Je l'ai découvert avec Architectural Constants une nouvelle parue dans le webzine de fantasy, Beneath Ceaseless Skies. Il s'agit d'une nouvelle de fantasy dans un décor urbain baroque qui n'est pas sans évoquer China Miéville. Elle est revenu à ce cadre avec The Territorialist où le développe et fait preuve à nouveau d'un talent rare pour camper un univers baroque. Mais sa science fiction est également totalement différente des préoccupations du moment. En effet ce qui lui importe c'est de créer des mythes d'une véritable geste du futur. Ainsi elle évoque la création d'armes probabilistes dans Flower, needle, mercy, chain (Lightspeed magazine) ou alors la vengeance d'une jeune femme dont la planète a été humilié par un empire galactique (ghostweight). Parfois elle écrit des textes plus classiques comme Between two dragons qui évoque les conflits armés sous l'angle de la bureaucratie ou alors sa très belle nouvelle de fantasy the winged city qui dénonce l'absurdité de la guerre.
Elle possède une qualité rare pour un auteur de textes courts.

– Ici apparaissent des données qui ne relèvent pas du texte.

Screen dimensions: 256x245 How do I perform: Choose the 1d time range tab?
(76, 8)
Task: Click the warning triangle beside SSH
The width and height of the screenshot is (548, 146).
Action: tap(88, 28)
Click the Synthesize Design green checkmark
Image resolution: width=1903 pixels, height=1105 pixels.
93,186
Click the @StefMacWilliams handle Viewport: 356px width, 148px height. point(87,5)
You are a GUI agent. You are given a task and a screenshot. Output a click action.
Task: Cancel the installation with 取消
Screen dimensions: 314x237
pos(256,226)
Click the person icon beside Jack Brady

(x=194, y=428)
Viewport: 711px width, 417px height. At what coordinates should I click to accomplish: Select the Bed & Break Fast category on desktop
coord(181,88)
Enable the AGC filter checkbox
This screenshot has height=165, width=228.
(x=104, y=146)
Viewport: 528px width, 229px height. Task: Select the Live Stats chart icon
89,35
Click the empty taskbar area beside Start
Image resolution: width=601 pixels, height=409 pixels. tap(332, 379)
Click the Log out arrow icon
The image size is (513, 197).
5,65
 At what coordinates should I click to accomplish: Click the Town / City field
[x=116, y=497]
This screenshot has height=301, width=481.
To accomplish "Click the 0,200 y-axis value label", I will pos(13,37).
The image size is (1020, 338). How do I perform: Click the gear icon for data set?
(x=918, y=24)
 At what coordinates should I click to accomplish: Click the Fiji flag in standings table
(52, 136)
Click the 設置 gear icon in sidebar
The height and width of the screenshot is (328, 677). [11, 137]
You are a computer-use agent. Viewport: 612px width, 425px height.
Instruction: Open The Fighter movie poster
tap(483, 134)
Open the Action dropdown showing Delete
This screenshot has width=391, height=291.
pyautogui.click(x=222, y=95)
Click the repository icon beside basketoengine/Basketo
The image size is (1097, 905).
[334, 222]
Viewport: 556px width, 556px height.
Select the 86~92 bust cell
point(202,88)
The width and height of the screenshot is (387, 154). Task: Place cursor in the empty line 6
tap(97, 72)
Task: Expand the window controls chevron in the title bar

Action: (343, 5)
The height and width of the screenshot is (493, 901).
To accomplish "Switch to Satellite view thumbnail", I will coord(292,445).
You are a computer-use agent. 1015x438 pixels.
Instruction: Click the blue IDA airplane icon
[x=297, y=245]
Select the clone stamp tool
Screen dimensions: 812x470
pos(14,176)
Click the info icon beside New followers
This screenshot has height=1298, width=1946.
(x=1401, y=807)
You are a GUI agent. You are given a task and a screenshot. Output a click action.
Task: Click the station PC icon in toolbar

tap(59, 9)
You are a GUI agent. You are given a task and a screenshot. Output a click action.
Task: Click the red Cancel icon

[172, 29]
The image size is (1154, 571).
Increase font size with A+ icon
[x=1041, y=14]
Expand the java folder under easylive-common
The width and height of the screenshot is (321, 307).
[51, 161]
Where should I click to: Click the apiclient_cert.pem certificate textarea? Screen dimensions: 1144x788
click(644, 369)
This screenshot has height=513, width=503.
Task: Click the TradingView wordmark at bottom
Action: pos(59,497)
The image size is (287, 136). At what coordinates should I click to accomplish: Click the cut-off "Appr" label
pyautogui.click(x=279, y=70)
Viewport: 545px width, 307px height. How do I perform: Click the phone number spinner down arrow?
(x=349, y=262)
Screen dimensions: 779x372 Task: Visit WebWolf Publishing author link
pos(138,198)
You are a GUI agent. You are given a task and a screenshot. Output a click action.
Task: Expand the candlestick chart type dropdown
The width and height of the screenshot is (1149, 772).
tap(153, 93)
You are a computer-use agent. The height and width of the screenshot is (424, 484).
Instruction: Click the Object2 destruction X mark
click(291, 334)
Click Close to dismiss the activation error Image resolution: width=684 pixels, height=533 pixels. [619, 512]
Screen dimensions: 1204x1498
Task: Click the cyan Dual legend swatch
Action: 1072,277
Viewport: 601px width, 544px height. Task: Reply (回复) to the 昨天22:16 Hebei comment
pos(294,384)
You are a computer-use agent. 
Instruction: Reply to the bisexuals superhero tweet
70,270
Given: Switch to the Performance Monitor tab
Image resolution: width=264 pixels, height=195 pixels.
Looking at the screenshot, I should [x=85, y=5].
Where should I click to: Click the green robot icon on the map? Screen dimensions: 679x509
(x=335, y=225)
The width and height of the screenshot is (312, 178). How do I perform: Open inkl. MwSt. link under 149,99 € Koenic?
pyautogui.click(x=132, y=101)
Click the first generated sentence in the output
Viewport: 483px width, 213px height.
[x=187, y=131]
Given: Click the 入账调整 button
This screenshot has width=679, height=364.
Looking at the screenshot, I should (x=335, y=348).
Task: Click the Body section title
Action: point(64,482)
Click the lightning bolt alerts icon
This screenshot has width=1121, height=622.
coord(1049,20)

Elle est en effet capable de faire preuve d'un vrai souffle épique. Son passage au roman est vraiment attendu.
Elle va avoir l'honneur prochainement d'une traduction dans la revue fiction. Et ce n'est que justice pour un auteur qui va sans doute être l'un des principaux artisans du renouveau de la SF américaine.

mercredi 5 janvier 2011

Narratif ou non narratif

Une petite réflexion qui me vient de la lecture régulière du webzine professionnel américain Lightspeed Magazine. De plus en plus d'auteurs adopte des formes peu narratives pour écrire de la SF. Si parfois lorsqu'à la base il y a une certaine richesse de l'univers cela donne des textes brillants (comme dans How to be a Mars Overlord de Catherynne M Valente), il faut reconnaître que bien souvent lorsque ce ne sont que des prétextes à développer une idée ce n'est pas bien folichon. Comme dirait Roland C Wagner, c'est pas fun. On se rend compte que l'idée même si elle est brillante ne suffit pas à faire de la grande science fiction. Il manque le coté mythologique qui pour moi est indispensable au genre. Surtout que les auteurs utilisent bien souvent des formes comme le témoignage, le constat ou la tranche de vie, forme éminament banale en fin de compte. Par contre là ou le non narratif peut être brillant c'est quand il revêt des formes comme le faux articles d'encyclopédie, le mode d'emploi, le rapport scientifique, l'article journalistique, le guide touristique... autant de formes que la SF peut allègrement parodier. Là curieusement on retrouve le fun comme dans le texte de Valente déjà cité (qui prend la forme d'un article / conférence) ou la réédition de Ursula le Guin (qui parodie un rapport scientifique sur un sujet passionnant, la linguistique extraterrestre).
On se rend compte aussi que les auteurs traitants du futur lointain se sortent mieux de ce genre d'exercice que ceux qui choisissent le futur proche.